Vertieft man sich in seine nach wie vor blonde Erscheinung, meint man aus ihr den Wunsch abzulesen, die Zeit anzuhalten, damit man seiner Kundschaft noch ein Weilchen als juveniler Zeitgenosse gegenübertreten kann. In die Nähe eines Branchenseniors gebracht zu werden, empfindet Fendrich deshalb womöglich als gefährlich. Altern im (Austro-)Pop ist tatsächlich ein heikles Thema, dem sich Fendrich ja auch in seinem Musical Wake up! stellt.

Allerdings hat es der Vielseitige seit seinem ersten Hit Strada del sole geschafft, seine Karriere mit einem breiten Fundament auszustatten, das ihn als Mann für fast alle Medien- und Entertainmentfälle erscheinen und eine Position einnehmen lässt, die Gelassenheit bezüglich der Altersringe erlauben würde. Fernsehshows, Fernsehfilme, TV-Präsenz auch durch lukrative Werbespots (A1) - der locker-herablassende TV-Mensch Fendrich greift dem Musiker Fendrich promotionmäßig unter die Arme. Und würde für Präsenz sorgen, sollte es musikalisch nicht gut laufen.

Doch als wär's der Vielseitigkeit nicht genug, treibt es den 1955 in Wien Geborenen auch noch auf den Planeten Musical. Als Autor und Darsteller. Die Reise ist indes gut vorbereitet, auch biografisch bedingt: Schon in den 70er-Jahren konnte man Fendrich in Musicalnebenrollen am Theater an der Wien (später im Schauspielhaus) erleben; dieses Bühnenwissen konnte er vor Jahren beim Musical Chicago auffrischen.

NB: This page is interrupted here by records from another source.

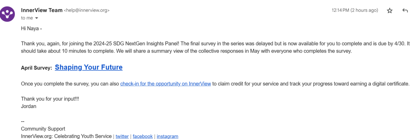Click the reply arrow icon
The width and height of the screenshot is (413, 139).
pyautogui.click(x=405, y=11)
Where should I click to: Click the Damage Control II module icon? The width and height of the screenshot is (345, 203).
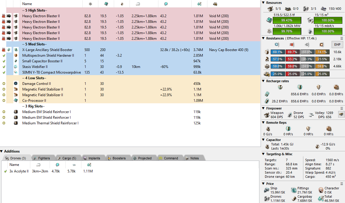click(16, 84)
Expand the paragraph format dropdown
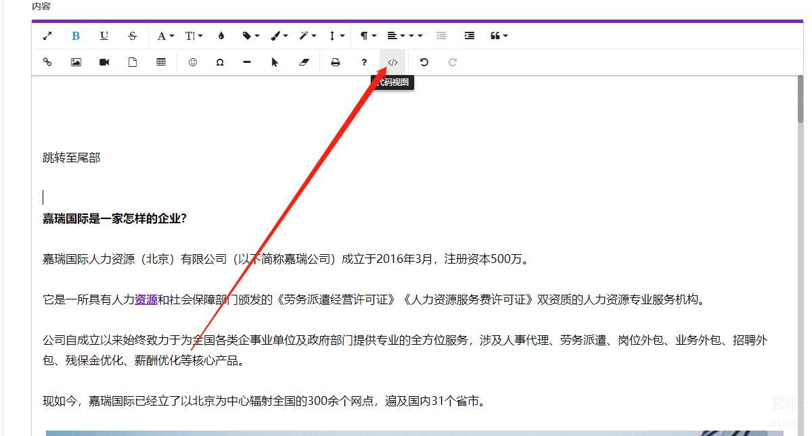 (367, 36)
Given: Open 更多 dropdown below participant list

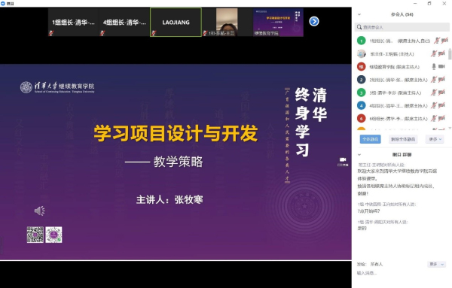Looking at the screenshot, I should 435,139.

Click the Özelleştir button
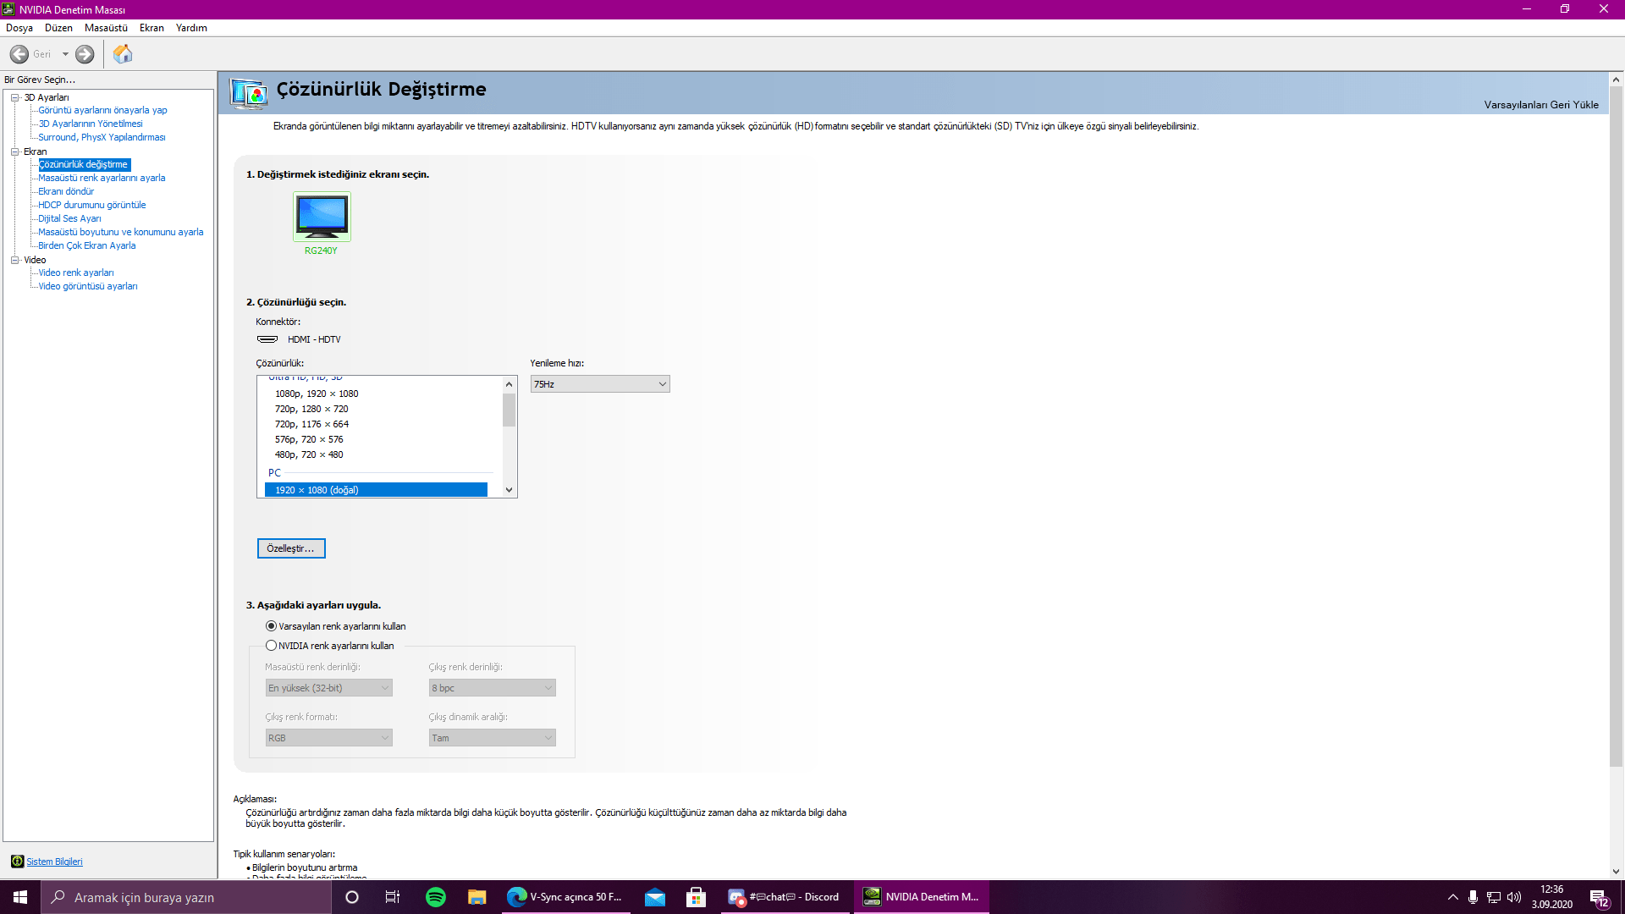291,548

Damals schrieb er längst an Wake up!. Damals hat er bereits auch jene unliebsamen Erfahrungen mit seinem Exmanager Herbert Fechter gemacht, die ihm horrende Steuernachzahlungen einbrachten (mittlerweile managt ihn seine Frau Andrea, mit der er zwei Söhne hat). All diese Erlebnisse werden im Nachhinein als Erfahrungsstoff im Sinne des Musicals betrachtet.

Schließlich geht es in Wake up! - geschrieben an den Wohnsitzen in Florida, auf Mallorca und in Wien - auch um die ungemütlichen Seiten der Branche. Fendrich selbst gibt den Manager Jeff Zodiak. Sollte er erfolgreich sein - und Fendrich meint, das Unternehmen wie eine Mondlandung vorbereitet zu haben -, hat er ein zweites Opus im Kopf. Es handelt von der Schönheitschirurgie. Ob er auch da seine eigenen Erfahrungen verarbeitet, darüber ist von ihm übrigens keine eindeutige Aussage zu erhalten. ( Ljubisa Tosic/DER STANDARD, Printausgabe, 21.09.2002)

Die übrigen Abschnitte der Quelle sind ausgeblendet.